Strahorn and his fellow Democrats and their allies argue that Ohio’s job growth has trailed the national average for 54 consecutive months, the average household earns less than those in the rest of the nation and that 30 percent of Ohio’s jobs pay “less than poverty wages.”

“For decades, Republicans have been cutting taxes, mostly for millionaires, and they’ve been promising that these tax cuts would lead to a robust economy. That hasn’t happened,” said Sandy Theis, spokeswoman for the liberal policy group ProgressOhio.

Both versions of the budget plan claim to have closed $1 billion projected shortfall, but the Democrats maintain that they have preserved a tax loophole that allows small business owners to exempt as much as $250,000 of their income from taxation, which Theis and others say helped create that revenue shortfall in the first place.

According to a report in The Columbus Dispatch, the small business deduction costs the state as much as $1.1 billion a year while benefitting a small number wealthy taxpayers.

By halting or rolling back Medicaid expansion, Theis says the Republican versions of the budget fail to support what she says is one of the strongest sectors of job growth in the state: health care.

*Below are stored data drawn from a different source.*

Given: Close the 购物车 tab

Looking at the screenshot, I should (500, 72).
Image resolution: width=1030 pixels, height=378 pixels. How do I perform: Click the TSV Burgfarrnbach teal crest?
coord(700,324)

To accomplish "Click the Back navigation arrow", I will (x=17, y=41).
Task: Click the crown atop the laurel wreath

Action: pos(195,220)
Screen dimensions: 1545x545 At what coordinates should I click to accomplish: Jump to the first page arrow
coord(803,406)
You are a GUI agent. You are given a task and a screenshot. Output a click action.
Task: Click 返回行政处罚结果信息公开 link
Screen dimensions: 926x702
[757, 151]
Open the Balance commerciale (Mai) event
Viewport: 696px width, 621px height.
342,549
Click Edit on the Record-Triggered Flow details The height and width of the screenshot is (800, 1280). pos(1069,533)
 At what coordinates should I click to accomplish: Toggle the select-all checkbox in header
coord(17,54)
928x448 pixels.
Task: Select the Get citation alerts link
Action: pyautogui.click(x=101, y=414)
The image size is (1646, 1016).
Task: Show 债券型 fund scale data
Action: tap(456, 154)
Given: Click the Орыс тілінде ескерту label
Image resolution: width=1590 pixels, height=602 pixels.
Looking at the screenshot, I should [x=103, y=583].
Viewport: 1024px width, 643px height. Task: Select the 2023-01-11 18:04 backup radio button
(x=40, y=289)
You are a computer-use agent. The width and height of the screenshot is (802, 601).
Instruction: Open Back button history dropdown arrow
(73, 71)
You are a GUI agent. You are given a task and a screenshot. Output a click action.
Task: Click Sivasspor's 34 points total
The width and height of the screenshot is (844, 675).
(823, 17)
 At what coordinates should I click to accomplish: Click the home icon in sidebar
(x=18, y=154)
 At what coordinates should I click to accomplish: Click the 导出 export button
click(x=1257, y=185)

The Senate’s version calls for freezing Medicaid expansion starting in July 2018, while advocates of the federally-funded program argue that it has made health care coverage available to hundreds of thousands of Ohioans and eliminating it would cause job losses in hospitals and among other health care providers.

The conference committee is expected to present a final report on the budget for consideration by the full General Assembly next week

The Republican-controlled legislature and Gov. Kasich must approve a balanced budget by June 30 to avoid government shutdown.